In the case of keeping one day a week holy, the meaning is changed to the inner transformation of the heart, causing us to live in holiness seven days a week.9
In the case of ceasing from physical labor one day a week, the meaning becomes ceasing from our own labors of trying to repair our relationship with God, and beginning to rest in God's love, which He showed us in His Son's death, and relying on this to make us righteous. Compared with the surpassing greatness of this inner change, the visible outward observation of the Sabbath is rendered worthless!10
Love God and Do What You Want
God's main challenge in bringing about mankind's obedience was turning our rebellious hearts toward Him, which He accomplishes in those who put their confidence in the finished work of His Son.11 Once we love God, we will obey Him easily because what He wants will be what we want.12 The statement, "Love God and do what you want."13 reminds us to keep the emphasis on life-sustaining love, rooted in God's truth, and not on heartless legalism.
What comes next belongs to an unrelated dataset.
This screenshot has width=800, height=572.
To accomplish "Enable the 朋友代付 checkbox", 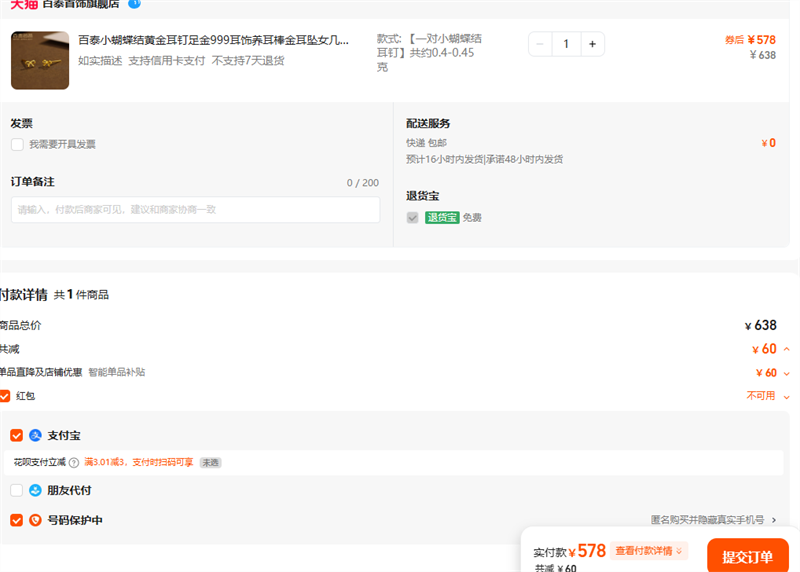I will click(17, 490).
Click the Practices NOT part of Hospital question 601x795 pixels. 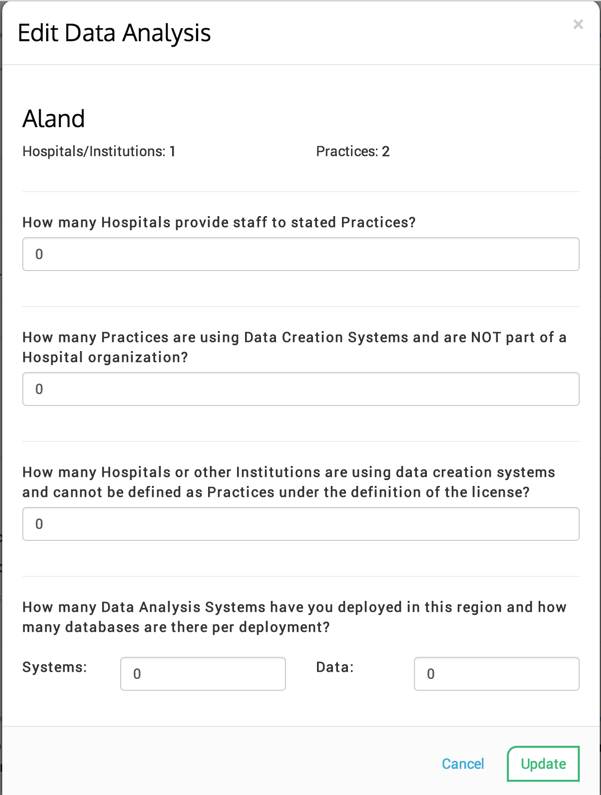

I should take this opportunity to point out that there is a segment, albeit rather small, of Christian denominations that believe baptism is more than a symbol. They believe that a person's nature changes at the moment they are baptized, making them a child of God by transforming them metaphysically. This belief is called "baptismal regeneration." The word "regeneration" simply refers to the Biblical concept of being born again. For those who believe in baptismal regeneration, one becomes a Christian at the moment they are baptized, and not a moment before. They believe that one must have faith already, but that salvation does not occur until they are baptized.
I believe this disregards the very important teaching throughout the entire Bible that what Jesus came to do was to influence our hearts to change by choice—not a metaphysical change, but a change we make with our free will in response to God's love expressed through Jesus' death on the cross. Those who hold to the doctrine of baptismal regeneration tend to take a legalistic approach to scripture. They tend to prefer rules to principles and like to quote scriptures for their superficial value rather than trying to understand the meaning the scriptures teach.
The danger of the belief in baptismal regeneration is that it would distract someone from seeing God's real goal in sending His Son—to transform our hearts through the impact that His love would have on our minds. It can, and often does, result in rule-oriented Christians who focus on outward actions to the exclusion of the intent of the heart.
13This was apparently derived from a quote attributed to Saint Augustine, a.k.a., Augustine of Hippo, in a homily on 1 John 4:8, in which he said (in Latin), "Dilige et quod vis fac." Which translated is "Love and then what you will, do." (See Wikiquote article.)